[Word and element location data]

────────────────────

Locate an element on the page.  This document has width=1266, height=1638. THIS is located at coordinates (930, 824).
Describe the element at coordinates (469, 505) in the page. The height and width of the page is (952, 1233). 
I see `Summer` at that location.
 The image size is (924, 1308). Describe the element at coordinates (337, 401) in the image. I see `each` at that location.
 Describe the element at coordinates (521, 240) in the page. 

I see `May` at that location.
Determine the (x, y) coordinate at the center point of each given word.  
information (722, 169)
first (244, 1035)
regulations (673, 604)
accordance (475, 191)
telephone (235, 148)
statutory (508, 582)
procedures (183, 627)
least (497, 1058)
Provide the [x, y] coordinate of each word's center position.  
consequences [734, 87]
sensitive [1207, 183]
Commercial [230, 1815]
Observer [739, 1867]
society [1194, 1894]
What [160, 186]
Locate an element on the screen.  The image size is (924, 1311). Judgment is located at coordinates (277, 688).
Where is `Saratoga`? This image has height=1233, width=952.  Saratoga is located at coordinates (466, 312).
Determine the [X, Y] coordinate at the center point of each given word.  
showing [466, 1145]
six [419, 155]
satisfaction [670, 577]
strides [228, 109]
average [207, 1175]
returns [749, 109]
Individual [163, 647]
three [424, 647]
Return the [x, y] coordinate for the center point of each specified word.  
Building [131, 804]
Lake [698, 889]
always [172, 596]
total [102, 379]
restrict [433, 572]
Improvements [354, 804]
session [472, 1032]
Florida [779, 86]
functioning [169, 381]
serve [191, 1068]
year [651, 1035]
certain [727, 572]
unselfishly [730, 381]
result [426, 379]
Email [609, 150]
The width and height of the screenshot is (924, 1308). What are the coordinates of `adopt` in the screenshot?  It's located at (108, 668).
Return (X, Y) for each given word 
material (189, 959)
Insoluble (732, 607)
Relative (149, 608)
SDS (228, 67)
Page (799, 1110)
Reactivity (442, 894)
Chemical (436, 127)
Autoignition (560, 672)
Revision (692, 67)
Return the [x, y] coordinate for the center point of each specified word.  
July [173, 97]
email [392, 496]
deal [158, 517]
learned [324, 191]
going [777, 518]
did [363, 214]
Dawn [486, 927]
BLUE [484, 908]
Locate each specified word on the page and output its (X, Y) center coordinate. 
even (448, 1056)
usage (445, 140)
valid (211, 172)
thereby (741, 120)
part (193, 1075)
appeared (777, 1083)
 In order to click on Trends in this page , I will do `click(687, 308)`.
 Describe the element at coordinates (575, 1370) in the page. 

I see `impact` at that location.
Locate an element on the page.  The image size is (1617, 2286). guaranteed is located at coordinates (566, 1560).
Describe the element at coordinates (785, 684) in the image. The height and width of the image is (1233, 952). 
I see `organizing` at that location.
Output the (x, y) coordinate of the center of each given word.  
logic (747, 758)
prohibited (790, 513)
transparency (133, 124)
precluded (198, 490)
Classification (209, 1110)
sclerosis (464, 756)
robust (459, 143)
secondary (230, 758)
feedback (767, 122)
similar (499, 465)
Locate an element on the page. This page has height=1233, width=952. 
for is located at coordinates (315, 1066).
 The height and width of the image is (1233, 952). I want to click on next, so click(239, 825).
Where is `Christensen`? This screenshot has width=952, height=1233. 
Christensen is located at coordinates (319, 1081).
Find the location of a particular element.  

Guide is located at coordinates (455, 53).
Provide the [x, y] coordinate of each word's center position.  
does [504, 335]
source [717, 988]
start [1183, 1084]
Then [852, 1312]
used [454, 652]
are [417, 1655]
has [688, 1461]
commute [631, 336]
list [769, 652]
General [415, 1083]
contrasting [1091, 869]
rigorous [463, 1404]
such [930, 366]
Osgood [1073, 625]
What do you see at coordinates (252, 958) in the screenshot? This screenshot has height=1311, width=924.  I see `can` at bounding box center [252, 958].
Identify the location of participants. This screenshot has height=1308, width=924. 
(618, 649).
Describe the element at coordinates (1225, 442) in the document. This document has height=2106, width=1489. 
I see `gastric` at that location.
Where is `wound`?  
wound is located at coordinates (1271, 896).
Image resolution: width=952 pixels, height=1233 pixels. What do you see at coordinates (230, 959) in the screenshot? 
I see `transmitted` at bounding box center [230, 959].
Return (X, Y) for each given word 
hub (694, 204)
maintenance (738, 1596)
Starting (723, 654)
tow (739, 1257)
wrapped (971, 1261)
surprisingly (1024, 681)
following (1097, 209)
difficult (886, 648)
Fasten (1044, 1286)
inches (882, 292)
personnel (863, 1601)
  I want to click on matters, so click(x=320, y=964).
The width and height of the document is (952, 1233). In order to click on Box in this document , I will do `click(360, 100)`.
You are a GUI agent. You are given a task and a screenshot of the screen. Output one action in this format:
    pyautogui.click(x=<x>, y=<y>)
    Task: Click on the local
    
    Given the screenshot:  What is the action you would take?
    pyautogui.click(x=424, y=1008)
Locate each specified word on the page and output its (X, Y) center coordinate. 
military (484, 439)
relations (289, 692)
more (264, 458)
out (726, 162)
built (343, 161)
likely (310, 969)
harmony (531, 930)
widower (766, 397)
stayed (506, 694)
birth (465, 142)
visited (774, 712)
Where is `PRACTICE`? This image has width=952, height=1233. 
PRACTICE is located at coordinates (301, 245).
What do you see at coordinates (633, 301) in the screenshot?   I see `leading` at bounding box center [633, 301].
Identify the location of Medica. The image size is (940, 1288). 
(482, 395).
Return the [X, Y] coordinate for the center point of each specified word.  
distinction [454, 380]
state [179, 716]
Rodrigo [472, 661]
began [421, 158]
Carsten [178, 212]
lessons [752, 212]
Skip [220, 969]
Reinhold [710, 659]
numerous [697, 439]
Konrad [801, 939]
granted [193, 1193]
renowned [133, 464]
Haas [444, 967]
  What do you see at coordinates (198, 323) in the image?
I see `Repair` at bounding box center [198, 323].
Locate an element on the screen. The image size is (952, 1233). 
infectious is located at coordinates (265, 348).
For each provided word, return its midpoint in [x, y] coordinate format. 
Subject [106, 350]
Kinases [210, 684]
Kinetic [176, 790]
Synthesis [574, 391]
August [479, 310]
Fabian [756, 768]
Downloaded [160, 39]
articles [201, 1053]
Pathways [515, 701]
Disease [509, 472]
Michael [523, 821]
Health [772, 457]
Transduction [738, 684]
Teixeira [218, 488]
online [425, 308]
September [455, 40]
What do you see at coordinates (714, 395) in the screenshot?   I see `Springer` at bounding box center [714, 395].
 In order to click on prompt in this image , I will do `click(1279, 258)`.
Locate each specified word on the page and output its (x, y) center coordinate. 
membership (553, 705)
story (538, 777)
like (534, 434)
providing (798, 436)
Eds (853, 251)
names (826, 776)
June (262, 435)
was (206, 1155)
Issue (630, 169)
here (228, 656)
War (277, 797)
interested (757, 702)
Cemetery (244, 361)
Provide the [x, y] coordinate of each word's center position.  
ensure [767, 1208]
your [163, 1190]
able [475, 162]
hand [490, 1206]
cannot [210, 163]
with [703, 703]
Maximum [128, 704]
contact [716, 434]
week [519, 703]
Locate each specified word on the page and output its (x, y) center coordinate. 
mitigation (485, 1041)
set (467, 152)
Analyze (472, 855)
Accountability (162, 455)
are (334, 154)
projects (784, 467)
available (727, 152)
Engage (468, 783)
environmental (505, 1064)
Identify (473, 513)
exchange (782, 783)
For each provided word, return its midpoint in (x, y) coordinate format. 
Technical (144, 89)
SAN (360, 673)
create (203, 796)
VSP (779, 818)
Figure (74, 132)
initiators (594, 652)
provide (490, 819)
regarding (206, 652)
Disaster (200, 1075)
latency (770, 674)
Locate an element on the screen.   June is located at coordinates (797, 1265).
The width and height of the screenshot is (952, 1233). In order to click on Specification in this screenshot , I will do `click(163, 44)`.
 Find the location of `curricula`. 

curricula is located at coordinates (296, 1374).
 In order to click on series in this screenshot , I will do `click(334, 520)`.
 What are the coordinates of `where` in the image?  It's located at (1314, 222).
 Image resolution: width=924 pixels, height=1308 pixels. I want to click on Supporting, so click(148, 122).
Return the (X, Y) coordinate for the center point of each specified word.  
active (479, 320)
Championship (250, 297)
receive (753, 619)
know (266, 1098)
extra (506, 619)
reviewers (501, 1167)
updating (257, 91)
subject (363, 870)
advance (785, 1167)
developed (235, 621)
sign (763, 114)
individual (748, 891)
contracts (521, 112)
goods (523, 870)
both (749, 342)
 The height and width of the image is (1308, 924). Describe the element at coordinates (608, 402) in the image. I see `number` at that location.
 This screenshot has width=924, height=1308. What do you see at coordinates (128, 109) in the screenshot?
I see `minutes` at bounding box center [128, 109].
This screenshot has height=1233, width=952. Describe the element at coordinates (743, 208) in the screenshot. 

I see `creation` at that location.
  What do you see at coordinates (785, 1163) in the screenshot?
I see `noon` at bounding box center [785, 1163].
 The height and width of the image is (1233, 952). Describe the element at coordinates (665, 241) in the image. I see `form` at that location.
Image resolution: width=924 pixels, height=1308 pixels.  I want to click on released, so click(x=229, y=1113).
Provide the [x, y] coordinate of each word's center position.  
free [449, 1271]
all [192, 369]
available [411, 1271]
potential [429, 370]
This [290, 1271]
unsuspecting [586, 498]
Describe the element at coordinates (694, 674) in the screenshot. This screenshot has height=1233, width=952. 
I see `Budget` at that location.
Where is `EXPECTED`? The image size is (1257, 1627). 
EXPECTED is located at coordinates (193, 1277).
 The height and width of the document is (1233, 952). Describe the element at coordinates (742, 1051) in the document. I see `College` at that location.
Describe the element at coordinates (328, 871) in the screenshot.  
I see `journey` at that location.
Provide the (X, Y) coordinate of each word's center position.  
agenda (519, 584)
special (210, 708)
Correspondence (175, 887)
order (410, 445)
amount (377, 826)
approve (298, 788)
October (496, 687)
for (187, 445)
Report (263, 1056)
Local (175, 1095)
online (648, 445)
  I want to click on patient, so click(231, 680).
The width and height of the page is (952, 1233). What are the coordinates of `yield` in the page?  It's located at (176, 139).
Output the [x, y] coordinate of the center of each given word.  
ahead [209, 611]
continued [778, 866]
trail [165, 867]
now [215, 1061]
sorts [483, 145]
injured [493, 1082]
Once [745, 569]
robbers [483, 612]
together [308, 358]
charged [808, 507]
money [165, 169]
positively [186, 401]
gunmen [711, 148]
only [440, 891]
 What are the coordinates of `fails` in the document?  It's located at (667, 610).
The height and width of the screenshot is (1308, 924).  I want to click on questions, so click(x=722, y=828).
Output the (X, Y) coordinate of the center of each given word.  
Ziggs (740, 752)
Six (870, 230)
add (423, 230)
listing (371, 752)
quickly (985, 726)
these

────────────────────

■ **Task statement**
Give the stretch of entries from the line containing "SDS (228, 67)" through the line containing "sclerosis (464, 756)" as a Markdown table with the columns No. and Line. Number each row, and leave out any blank lines.

■ **Answer to this problem**
| No. | Line |
|---|---|
| 1 | SDS (228, 67) |
| 2 | Page (799, 1110) |
| 3 | Reactivity (442, 894) |
| 4 | Chemical (436, 127) |
| 5 | Autoignition (560, 672) |
| 6 | Revision (692, 67) |
| 7 | Return the [x, y] coordinate for the center point of each specified word.   |
| 8 | July [173, 97] |
| 9 | email [392, 496] |
| 10 | deal [158, 517] |
| 11 | learned [324, 191] |
| 12 | going [777, 518] |
| 13 | did [363, 214] |
| 14 | Dawn [486, 927] |
| 15 | BLUE [484, 908] |
| 16 | Locate each specified word on the page and output its (X, Y) center coordinate.  |
| 17 | even (448, 1056) |
| 18 | usage (445, 140) |
| 19 | valid (211, 172) |
| 20 | thereby (741, 120) |
| 21 | part (193, 1075) |
| 22 | appeared (777, 1083) |
| 23 |  In order to click on Trends in this page , I will do `click(687, 308)`. |
| 24 |  Describe the element at coordinates (575, 1370) in the page.  |
| 25 | I see `impact` at that location. |
| 26 | Locate an element on the page.  The image size is (1617, 2286). guaranteed is located at coordinates (566, 1560). |
| 27 | Describe the element at coordinates (785, 684) in the image. The height and width of the image is (1233, 952).  |
| 28 | I see `organizing` at that location. |
| 29 | Output the (x, y) coordinate of the center of each given word.   |
| 30 | logic (747, 758) |
| 31 | prohibited (790, 513) |
| 32 | transparency (133, 124) |
| 33 | precluded (198, 490) |
| 34 | Classification (209, 1110) |
| 35 | sclerosis (464, 756) |